- Championship Manager Quiz PAL front cover (PS1)
- Developer: King of the Jungle
- Publisher: Eidos Interactive
- Platforms: PlayStation, Microsoft Windows
- Release: PlayStation EU: 30 November 2001; Microsoft Windows EU: 7 December 2001;
- Genre: Sports
- Modes: Single player, multiplayer

= Championship Manager Quiz =

2001 video game

Championship Manager Quiz (informally named CM Quiz) is a football trivia quiz video game released for the PlayStation and Microsoft Windows in 2001, developed by King of the Jungle and published by Eidos Interactive. It is a spin-off from the Championship Manager series of games.

==Gameplay==
The game consists of a multiple-choice quiz, with over 11,000 questions with the focus largely on the domestic English and Scottish leagues. Players select a team to represent and correct answers enable them to pass the ball between players and eventually in a position to shoot and score. Players are offered three Who Wants To Be A Millionaire?-style lifelines: "One-Two" (removing two wrong answers), "Hit & Hope" (which gives the player two chances to answer the question) and "Substitution" (which avoids the question entirely, granting the player a new one to answer). Modes include "Exhibition" (in which players quiz against the computer), "Keep Uppy" (in which players try to answer as many questions correctly as possible), "Pub Quiz" and multiplayer.

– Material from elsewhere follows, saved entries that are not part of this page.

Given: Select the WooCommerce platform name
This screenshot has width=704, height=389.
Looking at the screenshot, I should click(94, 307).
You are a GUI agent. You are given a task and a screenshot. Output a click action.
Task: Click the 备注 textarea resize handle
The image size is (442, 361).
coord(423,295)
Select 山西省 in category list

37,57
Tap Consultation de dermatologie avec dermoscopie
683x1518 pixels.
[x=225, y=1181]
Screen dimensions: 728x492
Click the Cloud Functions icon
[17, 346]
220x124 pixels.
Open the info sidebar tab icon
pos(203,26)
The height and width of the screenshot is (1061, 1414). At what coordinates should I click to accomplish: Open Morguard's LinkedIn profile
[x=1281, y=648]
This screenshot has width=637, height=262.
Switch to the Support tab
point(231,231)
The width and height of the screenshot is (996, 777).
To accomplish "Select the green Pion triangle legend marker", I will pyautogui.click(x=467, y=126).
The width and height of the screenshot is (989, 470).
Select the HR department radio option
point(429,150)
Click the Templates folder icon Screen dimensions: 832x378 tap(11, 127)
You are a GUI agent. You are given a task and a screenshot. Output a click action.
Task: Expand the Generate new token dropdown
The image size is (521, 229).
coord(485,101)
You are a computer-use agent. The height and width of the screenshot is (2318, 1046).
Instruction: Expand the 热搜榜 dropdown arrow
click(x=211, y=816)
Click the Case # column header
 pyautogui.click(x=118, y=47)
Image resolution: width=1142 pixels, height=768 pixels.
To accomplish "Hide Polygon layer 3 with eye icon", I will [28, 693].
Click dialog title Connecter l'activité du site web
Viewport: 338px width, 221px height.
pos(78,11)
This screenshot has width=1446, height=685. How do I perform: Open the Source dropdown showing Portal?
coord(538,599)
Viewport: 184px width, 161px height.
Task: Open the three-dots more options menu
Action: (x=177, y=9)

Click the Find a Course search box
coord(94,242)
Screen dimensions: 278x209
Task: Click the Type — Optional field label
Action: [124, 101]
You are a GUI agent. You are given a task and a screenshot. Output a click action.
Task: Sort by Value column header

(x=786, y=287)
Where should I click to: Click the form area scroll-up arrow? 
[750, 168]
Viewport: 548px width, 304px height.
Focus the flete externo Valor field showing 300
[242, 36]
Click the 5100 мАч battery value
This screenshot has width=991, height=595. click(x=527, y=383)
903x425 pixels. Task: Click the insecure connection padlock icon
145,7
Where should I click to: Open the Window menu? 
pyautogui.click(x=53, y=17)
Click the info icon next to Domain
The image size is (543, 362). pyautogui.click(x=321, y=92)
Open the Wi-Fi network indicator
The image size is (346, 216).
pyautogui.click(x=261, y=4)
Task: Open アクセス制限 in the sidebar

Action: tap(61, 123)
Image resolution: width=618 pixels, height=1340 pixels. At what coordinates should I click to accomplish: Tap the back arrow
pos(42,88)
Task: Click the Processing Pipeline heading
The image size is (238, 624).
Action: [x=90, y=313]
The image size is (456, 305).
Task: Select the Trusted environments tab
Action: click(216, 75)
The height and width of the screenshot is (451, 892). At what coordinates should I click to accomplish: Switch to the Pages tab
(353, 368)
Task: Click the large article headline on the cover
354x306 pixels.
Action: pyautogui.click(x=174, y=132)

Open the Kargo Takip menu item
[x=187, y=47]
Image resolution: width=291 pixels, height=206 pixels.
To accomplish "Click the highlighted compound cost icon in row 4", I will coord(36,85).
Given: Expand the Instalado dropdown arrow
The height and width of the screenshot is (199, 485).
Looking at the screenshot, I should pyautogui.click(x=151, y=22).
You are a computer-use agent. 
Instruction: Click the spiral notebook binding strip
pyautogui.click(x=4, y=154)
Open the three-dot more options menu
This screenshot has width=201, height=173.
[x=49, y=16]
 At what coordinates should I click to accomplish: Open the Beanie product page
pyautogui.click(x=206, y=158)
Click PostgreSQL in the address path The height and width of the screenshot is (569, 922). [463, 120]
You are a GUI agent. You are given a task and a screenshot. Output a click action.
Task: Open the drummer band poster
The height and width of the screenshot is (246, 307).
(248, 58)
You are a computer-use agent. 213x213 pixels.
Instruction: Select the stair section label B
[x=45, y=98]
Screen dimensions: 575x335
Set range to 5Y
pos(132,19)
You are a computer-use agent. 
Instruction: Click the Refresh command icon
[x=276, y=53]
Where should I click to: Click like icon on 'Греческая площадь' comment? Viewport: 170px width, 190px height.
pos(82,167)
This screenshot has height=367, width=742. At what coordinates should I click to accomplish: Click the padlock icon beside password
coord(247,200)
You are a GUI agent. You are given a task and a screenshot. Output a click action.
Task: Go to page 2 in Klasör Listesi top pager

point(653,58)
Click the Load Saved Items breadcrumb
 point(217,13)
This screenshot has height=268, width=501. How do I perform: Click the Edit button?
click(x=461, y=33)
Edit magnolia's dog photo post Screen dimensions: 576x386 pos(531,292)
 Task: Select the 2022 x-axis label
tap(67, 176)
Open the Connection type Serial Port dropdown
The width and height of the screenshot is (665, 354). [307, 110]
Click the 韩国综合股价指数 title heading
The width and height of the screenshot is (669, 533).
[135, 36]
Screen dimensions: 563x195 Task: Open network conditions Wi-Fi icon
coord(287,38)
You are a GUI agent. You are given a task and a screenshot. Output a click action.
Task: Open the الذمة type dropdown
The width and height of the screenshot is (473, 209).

The PC version included an editor, allowing players to add their questions to the game's database.

==Reception==
Dave Woods of PC Zone found the game to be "unbelievably hard" and criticised it for the "cardinal sin of repeating questions", but gave it a score of 78%. The title received a score of 6/10 in Official PlayStation Magazine, who described it as a "hardcore footie quiz with too few questions".